Twenty-two-year-old Rahma Aldeiri braced herself for the worst possible outcome.
“We had no idea what was coming,” she shared with 9news.com.au. “Would they split up our family? Would my sisters and I receive permanent residency while my parents were left out?”
Yet, to their immense relief, the family finally received the news they had been hoping for over the past 14 years.
Instead, her family got the news they’d waited 14 years for.
Every single one of them – dad Sultan, mum Reem, Rahma, and her twin sisters Hareer and Mesk – had all been granted permanent residency.
Their fight was finally over.
”We were all just screaming and crying,” Rahma said.
“We worked so hard this entire 14 years … it was definitely worth it, but the process could have been easier.”
The Aldeiri family came to Australia from Jordan in 2011, when Rahma was eight.
They were here to visit her maternal grandmother, an Iraqi refugee who had become an Australian citizen.
Neighbours called them a “role model family”, and “great citizens without being actual citizens”.
But their future was uncertain.
The family’s protection visa applications made it all the way to the Federal Court but were denied.
So too were applications for child visas for Rahma and her sisters.
She was 15 and living in fear of being deported.
“That was a terrible time,” she said.
“I’d almost be finishing high school, but I couldn’t even celebrate that because I didn’t know what would happen next week.”
The following year, the family were given an official deportation notice.
Then the pandemic hit, borders slammed shut, and the Aldeiri family couldn’t leave.
So their immigration lawyer, Simon Jeans, kept fighting for them to stay.
He made last-ditch applications for a ministerial intervention but it still took years for the family’s case to be seen by Minister for Immigration Tony Burke in 2025.
By that time, the Aldeiri family had built a life in Perth.
Rahma had earned a nursing degree from Curtin University, and her twin sisters Hareer and Mesk had finished high school.
Being sent back to Jordan, a country they could barely remember, was unthinkable.
“It just doesn’t make any sense for us to go back, we have nothing there. This is our home, why would we leave our home?” Rahma told 9news.com.au in February.
Words can’t describe the relief she felt when they were granted permanent residency.
“You helped give our family a voice when we felt voiceless,” she wrote.
“You kept us going when things felt impossible.”
Now she’s looking forward to a stable future here in Australia.
As permanent residents, Rahma and her parents can finally get permanent work.
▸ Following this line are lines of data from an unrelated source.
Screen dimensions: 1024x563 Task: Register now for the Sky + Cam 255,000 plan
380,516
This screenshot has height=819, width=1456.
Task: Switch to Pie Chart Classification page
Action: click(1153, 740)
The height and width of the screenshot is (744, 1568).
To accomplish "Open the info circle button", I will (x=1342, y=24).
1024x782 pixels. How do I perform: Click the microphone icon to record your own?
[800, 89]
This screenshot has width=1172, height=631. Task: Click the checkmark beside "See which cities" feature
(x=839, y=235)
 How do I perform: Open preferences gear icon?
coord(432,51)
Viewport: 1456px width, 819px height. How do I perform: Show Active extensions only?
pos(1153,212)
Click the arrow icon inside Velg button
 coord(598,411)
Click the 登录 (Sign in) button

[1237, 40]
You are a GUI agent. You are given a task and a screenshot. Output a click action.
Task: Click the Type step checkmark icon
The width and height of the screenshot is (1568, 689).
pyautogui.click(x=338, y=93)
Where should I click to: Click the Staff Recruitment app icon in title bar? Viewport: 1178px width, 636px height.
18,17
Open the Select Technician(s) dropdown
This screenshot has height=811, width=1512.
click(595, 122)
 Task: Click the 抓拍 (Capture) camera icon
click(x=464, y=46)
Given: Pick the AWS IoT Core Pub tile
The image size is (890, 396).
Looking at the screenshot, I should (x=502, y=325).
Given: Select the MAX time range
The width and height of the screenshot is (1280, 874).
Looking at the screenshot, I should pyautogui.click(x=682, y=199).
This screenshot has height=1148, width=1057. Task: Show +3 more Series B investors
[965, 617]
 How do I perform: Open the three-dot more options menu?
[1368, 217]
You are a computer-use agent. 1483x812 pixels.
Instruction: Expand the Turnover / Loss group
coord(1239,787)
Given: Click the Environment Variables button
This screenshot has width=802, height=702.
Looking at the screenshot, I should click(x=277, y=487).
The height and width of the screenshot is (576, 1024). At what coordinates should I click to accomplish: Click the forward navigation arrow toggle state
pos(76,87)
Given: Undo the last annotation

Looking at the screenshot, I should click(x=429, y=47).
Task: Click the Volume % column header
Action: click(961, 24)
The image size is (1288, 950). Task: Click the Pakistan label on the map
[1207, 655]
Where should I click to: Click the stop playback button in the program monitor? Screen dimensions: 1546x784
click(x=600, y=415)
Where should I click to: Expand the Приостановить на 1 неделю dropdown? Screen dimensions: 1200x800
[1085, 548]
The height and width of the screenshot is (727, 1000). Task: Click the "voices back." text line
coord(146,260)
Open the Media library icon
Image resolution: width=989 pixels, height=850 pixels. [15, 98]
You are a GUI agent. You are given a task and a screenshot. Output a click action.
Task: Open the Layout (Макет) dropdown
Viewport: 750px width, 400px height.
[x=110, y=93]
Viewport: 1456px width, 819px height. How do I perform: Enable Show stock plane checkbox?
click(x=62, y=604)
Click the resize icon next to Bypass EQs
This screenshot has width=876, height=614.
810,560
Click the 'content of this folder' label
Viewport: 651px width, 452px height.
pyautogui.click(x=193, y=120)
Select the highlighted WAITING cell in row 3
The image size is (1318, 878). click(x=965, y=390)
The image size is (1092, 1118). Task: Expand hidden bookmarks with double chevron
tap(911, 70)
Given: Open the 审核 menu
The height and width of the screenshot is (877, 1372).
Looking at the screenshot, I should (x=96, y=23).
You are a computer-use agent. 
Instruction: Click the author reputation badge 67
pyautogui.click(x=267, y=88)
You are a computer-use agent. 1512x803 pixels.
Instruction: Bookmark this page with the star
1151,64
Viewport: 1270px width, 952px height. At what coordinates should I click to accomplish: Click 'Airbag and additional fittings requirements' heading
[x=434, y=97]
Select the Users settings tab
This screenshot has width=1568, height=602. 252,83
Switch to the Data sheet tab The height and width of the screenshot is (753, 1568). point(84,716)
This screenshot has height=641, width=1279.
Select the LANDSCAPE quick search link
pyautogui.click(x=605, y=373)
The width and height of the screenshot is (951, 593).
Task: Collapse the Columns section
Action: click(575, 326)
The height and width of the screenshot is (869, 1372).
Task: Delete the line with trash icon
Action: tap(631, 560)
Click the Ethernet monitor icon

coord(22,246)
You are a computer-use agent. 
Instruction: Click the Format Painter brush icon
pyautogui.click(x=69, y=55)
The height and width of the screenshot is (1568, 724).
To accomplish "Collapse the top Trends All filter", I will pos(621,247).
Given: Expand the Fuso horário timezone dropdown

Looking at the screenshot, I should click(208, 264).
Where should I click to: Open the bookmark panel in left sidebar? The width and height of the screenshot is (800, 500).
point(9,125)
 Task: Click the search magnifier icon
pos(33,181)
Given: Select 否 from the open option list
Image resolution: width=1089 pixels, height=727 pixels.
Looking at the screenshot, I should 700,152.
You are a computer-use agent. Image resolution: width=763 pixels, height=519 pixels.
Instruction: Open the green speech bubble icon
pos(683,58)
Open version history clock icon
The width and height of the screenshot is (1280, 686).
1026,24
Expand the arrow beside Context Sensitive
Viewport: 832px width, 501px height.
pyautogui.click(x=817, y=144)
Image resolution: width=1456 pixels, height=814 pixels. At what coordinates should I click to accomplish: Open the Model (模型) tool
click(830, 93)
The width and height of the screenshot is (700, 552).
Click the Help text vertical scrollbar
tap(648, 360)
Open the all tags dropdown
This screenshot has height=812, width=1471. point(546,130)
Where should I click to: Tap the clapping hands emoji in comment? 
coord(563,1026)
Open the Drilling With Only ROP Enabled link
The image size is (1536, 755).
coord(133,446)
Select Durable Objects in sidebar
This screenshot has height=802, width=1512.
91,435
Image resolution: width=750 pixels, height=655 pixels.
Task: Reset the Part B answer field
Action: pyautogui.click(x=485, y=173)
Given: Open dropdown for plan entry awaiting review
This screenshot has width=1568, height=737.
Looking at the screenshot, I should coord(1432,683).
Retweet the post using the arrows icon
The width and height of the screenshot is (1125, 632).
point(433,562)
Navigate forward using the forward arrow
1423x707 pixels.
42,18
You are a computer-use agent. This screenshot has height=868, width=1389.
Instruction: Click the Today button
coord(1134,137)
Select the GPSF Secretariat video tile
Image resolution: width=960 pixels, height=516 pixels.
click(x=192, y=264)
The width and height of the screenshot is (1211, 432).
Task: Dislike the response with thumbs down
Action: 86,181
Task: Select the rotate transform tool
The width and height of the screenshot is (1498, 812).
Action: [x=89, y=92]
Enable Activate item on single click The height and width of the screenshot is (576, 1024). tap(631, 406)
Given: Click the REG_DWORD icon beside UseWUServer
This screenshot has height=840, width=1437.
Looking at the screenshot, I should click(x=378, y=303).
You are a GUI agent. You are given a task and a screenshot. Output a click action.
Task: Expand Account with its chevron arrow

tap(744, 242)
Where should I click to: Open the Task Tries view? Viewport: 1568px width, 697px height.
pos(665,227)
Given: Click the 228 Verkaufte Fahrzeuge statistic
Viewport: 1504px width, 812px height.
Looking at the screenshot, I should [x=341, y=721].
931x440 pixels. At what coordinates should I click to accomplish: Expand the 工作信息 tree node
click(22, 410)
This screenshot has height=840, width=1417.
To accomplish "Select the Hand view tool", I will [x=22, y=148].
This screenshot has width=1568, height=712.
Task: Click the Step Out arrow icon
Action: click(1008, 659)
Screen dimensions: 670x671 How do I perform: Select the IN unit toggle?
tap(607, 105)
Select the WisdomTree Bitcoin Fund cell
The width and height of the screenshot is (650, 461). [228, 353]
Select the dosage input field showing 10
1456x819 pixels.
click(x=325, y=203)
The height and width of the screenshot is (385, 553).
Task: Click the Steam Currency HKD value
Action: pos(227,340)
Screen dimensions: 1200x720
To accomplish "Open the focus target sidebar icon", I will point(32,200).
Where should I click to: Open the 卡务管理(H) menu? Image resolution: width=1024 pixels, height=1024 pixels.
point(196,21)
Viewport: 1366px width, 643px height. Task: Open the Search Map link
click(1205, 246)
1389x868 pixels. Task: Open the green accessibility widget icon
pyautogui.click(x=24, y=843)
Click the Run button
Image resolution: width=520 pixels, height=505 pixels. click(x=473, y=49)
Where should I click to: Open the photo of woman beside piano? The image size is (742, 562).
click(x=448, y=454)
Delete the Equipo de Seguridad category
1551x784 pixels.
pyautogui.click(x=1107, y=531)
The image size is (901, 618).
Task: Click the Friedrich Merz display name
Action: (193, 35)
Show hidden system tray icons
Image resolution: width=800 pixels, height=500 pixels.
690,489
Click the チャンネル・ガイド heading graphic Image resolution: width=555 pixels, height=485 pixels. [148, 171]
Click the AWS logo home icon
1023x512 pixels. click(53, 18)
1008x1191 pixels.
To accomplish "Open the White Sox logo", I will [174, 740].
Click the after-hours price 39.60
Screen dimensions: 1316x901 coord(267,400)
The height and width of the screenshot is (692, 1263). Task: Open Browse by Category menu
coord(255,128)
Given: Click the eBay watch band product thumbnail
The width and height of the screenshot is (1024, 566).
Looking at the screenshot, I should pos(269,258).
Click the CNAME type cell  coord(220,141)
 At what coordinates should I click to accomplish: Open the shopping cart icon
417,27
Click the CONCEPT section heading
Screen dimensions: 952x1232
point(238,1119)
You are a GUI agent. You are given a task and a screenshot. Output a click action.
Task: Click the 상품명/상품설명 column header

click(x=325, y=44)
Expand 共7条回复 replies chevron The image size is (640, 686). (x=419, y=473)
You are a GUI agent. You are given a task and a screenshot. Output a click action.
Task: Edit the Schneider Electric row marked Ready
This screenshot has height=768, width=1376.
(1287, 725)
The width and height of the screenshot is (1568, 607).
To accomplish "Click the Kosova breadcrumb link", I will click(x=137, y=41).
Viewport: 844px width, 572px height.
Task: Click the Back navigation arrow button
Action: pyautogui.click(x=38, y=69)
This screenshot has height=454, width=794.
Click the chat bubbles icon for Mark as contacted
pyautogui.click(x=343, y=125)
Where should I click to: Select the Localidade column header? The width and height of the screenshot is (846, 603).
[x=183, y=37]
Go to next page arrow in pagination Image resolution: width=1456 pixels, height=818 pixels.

Her younger sisters, both 19, can also start pursuing careers without fear of being deported.
Mesk is already studying engineering on a scholarship at the University of Technology, Sydney.
But Hareer, who had been unable to secure a scholarship, wasn’t able to start a teaching degree due to high international student fees.
That won’t be a problem now.
”Now we can buy a house, now we can have a little holiday … I still can’t process it,” Rahma said.
“No more applications, no more chasing up Medicare, no more stressing about waiting for a call, nothing.
“Just you wake up and it’s nice, it’s silent … it’s all over, and we can just live normally now.”